BOOKS & TALKS

Insider Secrets on The Princess Bride as Told to Us by Westley Himself

Iconic actor Cary Elwes tells us insider secrets about what it was like making one of the most beloved films of all time. Hear from Elwes yourself at his upcoming Dec. 17 reading from his new book, 'As You Wish'.

By Eden Dawn and Margaret Seiler December 2, 2014

In 1987 The Princess Bride quietly made its way onto theater screens. With the studio’s marketing department unaware of how to sell the multigenre film (Was it an action flick with sword fights? A comedy? A great love story?), the movie never found its home and bowed out of theaters a middling success. As VHS tapes grew in popularity, slowly The Princess Bride found its fan base—truly a fanatical one—that over time saw the movie creep into our everyday lexicon, whether it be an ROUS (Rodent of Unusual Size) reference casually tossed around a Portland Monthly headline meeting or that guy at every wedding who launches into the “Mawiage. Mawiage is wat brings us togever today” bit.

Today, director Rob Reiner and writer William Goldman’s genre mash-up has landed it among the 100 Greatest Love Stories (American Film Institute), 100 Funniest Movies (according to Bravo), and 100 greatest screenplays ever (Writers Guild of America). Cary Elwes, beloved protagonist/farm boy/Dread Pirate Roberts/Westley, wrote a book with everything a fan could want. With the assistance of his castmates, in As You Wish Elwes offers a heartwarming, behind-the-scenes look at the making of this cultural phenomenon.
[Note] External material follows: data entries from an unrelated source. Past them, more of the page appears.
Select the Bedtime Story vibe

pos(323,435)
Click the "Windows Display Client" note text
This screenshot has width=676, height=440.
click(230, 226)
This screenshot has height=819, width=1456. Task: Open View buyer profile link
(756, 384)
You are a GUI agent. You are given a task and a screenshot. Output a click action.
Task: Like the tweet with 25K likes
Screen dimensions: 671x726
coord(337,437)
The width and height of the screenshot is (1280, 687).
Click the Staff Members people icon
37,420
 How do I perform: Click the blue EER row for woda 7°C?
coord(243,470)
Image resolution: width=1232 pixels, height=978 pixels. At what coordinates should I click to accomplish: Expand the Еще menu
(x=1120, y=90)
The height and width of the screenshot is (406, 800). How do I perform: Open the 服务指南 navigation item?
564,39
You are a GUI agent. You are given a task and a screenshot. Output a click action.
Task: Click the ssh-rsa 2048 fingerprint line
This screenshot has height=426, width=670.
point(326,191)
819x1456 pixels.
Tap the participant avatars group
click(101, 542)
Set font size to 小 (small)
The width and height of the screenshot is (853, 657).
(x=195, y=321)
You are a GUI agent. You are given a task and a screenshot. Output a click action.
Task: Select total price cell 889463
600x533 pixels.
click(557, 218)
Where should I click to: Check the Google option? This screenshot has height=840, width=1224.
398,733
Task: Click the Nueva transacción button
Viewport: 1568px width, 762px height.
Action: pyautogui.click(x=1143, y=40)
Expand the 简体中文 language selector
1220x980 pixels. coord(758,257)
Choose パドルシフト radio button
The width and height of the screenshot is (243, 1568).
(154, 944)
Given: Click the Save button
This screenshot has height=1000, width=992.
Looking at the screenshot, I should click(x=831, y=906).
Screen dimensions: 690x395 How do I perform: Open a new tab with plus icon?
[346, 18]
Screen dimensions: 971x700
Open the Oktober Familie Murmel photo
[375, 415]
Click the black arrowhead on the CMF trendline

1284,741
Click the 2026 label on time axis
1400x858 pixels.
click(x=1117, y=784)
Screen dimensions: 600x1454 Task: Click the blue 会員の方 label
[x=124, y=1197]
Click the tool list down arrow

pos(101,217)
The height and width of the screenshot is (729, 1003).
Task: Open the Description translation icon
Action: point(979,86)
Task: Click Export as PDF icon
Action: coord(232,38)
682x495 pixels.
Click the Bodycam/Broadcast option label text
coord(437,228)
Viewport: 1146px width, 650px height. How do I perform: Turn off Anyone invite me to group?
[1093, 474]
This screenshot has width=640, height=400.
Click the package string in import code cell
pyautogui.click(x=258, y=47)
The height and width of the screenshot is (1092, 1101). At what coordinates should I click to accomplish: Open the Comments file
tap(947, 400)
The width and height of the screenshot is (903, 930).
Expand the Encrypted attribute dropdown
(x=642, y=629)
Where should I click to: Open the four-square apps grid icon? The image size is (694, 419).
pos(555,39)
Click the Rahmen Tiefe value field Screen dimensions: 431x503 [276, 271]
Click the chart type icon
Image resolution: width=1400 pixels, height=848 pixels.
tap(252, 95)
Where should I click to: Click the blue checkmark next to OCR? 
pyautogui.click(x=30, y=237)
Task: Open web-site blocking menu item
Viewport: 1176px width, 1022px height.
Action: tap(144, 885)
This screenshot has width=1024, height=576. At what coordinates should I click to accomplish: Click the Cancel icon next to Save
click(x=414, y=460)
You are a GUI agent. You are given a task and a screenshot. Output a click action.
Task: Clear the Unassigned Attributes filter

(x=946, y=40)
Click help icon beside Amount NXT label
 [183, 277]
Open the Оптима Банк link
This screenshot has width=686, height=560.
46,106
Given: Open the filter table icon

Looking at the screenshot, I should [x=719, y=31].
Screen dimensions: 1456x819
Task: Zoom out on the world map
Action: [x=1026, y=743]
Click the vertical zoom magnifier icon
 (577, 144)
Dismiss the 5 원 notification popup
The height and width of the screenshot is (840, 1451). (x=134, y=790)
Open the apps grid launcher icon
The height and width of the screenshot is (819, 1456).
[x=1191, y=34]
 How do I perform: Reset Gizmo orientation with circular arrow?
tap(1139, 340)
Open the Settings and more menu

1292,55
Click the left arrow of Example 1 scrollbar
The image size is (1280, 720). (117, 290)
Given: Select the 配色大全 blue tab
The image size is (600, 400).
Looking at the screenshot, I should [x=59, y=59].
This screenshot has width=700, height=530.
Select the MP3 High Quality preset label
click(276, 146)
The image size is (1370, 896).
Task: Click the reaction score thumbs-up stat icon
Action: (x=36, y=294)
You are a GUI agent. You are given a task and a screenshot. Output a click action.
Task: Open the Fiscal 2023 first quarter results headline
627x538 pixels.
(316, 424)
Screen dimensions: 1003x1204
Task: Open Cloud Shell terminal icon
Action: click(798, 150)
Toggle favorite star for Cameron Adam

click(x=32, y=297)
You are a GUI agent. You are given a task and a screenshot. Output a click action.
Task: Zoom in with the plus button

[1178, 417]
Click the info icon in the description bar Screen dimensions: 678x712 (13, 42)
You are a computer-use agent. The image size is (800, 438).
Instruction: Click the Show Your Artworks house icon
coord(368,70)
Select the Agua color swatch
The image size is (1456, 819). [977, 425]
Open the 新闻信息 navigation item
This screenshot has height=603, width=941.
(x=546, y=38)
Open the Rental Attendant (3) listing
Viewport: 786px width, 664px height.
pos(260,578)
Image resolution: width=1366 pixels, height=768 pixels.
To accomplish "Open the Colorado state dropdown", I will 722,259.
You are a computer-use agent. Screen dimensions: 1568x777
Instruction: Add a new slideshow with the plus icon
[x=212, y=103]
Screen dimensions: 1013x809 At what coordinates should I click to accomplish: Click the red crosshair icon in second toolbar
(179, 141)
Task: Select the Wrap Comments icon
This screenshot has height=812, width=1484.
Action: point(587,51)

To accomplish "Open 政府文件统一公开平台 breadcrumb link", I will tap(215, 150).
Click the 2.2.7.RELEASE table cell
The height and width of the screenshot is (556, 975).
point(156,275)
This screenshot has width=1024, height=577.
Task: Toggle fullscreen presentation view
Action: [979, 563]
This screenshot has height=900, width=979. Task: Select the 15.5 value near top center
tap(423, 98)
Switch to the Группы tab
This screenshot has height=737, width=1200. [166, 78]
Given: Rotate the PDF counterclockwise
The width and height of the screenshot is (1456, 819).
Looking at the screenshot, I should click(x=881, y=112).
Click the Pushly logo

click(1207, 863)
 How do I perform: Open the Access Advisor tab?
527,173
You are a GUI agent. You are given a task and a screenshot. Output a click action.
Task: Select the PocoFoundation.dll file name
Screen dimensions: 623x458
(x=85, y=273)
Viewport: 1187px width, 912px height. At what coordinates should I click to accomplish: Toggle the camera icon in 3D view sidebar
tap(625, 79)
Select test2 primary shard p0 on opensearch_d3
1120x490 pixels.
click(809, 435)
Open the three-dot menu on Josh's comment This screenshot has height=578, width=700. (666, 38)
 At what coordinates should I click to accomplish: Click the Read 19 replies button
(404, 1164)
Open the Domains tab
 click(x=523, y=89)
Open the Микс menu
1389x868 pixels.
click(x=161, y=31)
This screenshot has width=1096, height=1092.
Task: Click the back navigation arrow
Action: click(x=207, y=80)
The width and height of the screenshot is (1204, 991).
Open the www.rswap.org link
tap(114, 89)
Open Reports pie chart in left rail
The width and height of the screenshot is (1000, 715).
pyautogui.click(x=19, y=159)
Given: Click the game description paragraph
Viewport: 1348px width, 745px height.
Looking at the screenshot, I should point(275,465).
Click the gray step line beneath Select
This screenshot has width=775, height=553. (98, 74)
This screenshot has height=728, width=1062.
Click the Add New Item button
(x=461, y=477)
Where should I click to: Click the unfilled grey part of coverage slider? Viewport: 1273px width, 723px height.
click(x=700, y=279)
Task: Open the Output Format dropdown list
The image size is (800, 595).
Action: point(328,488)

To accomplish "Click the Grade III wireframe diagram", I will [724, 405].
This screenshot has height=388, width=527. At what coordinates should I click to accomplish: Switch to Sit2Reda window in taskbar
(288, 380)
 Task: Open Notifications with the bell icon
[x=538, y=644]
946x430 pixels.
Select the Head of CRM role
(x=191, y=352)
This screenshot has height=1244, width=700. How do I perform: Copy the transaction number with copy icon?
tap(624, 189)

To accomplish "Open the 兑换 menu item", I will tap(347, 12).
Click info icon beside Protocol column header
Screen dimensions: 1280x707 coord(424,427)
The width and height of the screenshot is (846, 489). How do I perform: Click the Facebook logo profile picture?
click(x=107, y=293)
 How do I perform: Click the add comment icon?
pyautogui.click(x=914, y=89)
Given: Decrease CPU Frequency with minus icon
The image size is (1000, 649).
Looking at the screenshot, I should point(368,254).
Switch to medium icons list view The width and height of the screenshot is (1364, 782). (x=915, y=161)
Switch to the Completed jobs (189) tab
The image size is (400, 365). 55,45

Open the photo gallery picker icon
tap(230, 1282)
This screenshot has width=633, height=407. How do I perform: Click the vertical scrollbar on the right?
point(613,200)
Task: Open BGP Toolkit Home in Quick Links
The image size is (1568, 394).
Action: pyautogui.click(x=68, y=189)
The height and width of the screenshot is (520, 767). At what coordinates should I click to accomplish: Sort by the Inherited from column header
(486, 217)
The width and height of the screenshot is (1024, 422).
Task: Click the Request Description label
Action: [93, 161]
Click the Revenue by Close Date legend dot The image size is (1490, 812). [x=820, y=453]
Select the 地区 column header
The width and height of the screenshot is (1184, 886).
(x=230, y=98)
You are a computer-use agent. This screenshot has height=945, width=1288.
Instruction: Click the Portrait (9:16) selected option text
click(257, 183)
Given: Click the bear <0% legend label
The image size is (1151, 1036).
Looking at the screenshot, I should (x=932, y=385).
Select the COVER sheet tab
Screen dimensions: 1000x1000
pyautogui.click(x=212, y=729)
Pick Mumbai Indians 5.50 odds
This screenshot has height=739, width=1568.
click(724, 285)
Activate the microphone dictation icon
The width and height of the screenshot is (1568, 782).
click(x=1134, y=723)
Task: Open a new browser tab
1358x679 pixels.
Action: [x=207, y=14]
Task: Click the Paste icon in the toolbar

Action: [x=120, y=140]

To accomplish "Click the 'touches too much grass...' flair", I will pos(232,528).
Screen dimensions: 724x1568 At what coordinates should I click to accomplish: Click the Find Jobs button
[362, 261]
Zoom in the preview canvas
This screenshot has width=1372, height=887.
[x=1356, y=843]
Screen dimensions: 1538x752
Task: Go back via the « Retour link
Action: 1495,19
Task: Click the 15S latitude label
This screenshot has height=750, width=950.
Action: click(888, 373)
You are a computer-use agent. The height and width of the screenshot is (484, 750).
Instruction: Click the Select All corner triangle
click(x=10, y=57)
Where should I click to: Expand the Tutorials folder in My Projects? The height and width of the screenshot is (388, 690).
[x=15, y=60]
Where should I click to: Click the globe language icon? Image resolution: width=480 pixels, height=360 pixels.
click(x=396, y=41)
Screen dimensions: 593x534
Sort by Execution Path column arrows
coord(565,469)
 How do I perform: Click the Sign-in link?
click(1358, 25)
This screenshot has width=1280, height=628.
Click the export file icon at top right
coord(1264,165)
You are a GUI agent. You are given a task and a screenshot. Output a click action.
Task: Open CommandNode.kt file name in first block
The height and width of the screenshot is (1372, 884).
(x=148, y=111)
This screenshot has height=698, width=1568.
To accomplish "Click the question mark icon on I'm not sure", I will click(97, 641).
We read the book and got the chance to speak with Elwes (yes, he is as charming as you would imagine) about insider bits on the film. 


 Alternate Cast

Some of the rumored alternate casting possibilities he notes will have you imagining a very different film: Sting instead of Chris Sarandon as Humperdink (imagine him with the hairstyle he had in Dune), Danny DeVito instead of Wallace Shawn as Vizzini (Shawn constantly feared he was about to be fired and replaced by DeVito, so he approached the role with a WWDD—or What Would Danny Do?—mentality), Colin Firth as Westley (Mr. Darcy as a farm boy? Inconceivable!). 

The Sad Parting 

The only dark cloud the book casts is its reminder of the too-soon loss of André the Giant, the professional wrestler and Fezzik portrayor who was just 46 when he died in 1993. But even that blow is softened by tales of the man’s generosity, perhaps because he always knew he wouldn’t make it to old age: Elwes writes that the French wrestler told Billy Crystal that the big guys “don’t get such a good break…. We don’t live so long.”

The Slow Burn

While Elwes acknowledges the marketing department fumbled the film, he also recognizes that the movie needed time to become the touchstone it is today. “People have taken it to their hearts,” he says. “It’s a generational thing: whole families have watched it together.” He shares a story on how one of the moments he knew the film had reached a tipping point was when he met Bill Clinton, who told Elwes he and Chelsea had watched The Princess Bride together more than a hundred times. 

The On-Set Love Fest

As an audience we want to believe that Princess Buttercup and Inigo were breaking bread with Prince Humperdink and Miracle Max. Turns out they all were. Elwes says this was his first big Hollywood movie, and he went in used to a more reserved British way of doing things. The cast quickly bonded into a family. “It was so much fun. That’s why I wrote the book. It was just so much fun, and very different from British filmmaking,” he says of the weeks spent filming. “We always get asked, was it as much fun as it looked, making it? And I always tell people it was more fun. It was a big love fest on the set. Everybody loved each other. We all used to gather in Rob’s room at the hotel for dinner, like five nights a week. That’s very rare.”

The Old-Time Charm 

Could a movie like this get made in today’s Hollywood landscape? Elwes doubts it: “It would probably have a lot of CGI.”

Image courtesy 20th Century Fox

Elwes will be in Portland to talk all things TPB related at a Powell’s Cedar Hills Crossing reading at 7pm Thursday, December 4. This event has been rescheduled to December 17, 2014. Based on how many locals turn out for periodic Princess Bride trivia nights and parks department outdoor film screenings, you should probably get there quite early. The actor told us he’s no stranger to Portland, having done extensive work with Mercy Corps (mercycorps.org) to raise awareness of the crisis and conflict in Darfur.